(Collected data entries)
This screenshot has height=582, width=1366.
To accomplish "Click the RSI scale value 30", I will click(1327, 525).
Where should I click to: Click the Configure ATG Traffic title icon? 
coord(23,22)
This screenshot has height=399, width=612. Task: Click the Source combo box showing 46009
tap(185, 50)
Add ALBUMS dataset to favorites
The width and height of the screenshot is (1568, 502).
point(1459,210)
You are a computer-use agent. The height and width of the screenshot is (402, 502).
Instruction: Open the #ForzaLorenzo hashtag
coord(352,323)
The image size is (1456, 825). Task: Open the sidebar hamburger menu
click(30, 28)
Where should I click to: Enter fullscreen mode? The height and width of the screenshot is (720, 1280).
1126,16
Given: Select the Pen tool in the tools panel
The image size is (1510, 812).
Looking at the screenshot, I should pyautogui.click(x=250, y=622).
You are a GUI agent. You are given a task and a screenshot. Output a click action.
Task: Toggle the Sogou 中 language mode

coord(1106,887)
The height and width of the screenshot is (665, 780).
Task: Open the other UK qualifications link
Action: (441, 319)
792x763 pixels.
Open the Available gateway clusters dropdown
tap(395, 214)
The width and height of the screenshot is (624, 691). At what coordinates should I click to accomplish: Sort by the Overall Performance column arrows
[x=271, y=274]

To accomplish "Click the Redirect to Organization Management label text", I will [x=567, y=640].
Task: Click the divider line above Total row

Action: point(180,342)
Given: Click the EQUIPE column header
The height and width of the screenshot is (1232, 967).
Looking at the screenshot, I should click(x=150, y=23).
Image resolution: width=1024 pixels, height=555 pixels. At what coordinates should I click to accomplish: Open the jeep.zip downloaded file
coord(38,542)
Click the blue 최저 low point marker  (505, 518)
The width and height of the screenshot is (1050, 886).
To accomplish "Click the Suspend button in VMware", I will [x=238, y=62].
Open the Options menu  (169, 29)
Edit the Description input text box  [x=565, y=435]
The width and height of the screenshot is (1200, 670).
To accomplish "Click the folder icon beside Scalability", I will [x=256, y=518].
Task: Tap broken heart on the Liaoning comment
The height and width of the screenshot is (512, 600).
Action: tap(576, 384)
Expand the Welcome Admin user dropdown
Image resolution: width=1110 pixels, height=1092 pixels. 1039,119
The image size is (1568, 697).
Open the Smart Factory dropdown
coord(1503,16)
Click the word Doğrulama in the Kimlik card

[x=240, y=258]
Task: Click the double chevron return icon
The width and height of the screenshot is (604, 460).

• _Task prompt_:
The data should be written out again in full, exactly as it stands.

• _Response area_:
This screenshot has height=582, width=1366.
To accomplish "Click the RSI scale value 30", I will click(1327, 525).
Where should I click to: Click the Configure ATG Traffic title icon? 
coord(23,22)
This screenshot has height=399, width=612. Task: Click the Source combo box showing 46009
tap(185, 50)
Add ALBUMS dataset to favorites
The width and height of the screenshot is (1568, 502).
point(1459,210)
You are a computer-use agent. The height and width of the screenshot is (402, 502).
Instruction: Open the #ForzaLorenzo hashtag
coord(352,323)
The image size is (1456, 825). Task: Open the sidebar hamburger menu
click(30, 28)
Where should I click to: Enter fullscreen mode? The height and width of the screenshot is (720, 1280).
1126,16
Given: Select the Pen tool in the tools panel
The image size is (1510, 812).
Looking at the screenshot, I should pyautogui.click(x=250, y=622).
You are a GUI agent. You are given a task and a screenshot. Output a click action.
Task: Toggle the Sogou 中 language mode

coord(1106,887)
The height and width of the screenshot is (665, 780).
Task: Open the other UK qualifications link
Action: (441, 319)
792x763 pixels.
Open the Available gateway clusters dropdown
tap(395, 214)
The width and height of the screenshot is (624, 691). At what coordinates should I click to accomplish: Sort by the Overall Performance column arrows
[x=271, y=274]

To accomplish "Click the Redirect to Organization Management label text", I will [x=567, y=640].
Task: Click the divider line above Total row

Action: point(180,342)
Given: Click the EQUIPE column header
The height and width of the screenshot is (1232, 967).
Looking at the screenshot, I should click(x=150, y=23).
Image resolution: width=1024 pixels, height=555 pixels. At what coordinates should I click to accomplish: Open the jeep.zip downloaded file
coord(38,542)
Click the blue 최저 low point marker  (505, 518)
The width and height of the screenshot is (1050, 886).
To accomplish "Click the Suspend button in VMware", I will [x=238, y=62].
Open the Options menu  (169, 29)
Edit the Description input text box  [x=565, y=435]
The width and height of the screenshot is (1200, 670).
To accomplish "Click the folder icon beside Scalability", I will [x=256, y=518].
Task: Tap broken heart on the Liaoning comment
The height and width of the screenshot is (512, 600).
Action: tap(576, 384)
Expand the Welcome Admin user dropdown
Image resolution: width=1110 pixels, height=1092 pixels. 1039,119
The image size is (1568, 697).
Open the Smart Factory dropdown
coord(1503,16)
Click the word Doğrulama in the Kimlik card

[x=240, y=258]
Task: Click the double chevron return icon
The width and height of the screenshot is (604, 460).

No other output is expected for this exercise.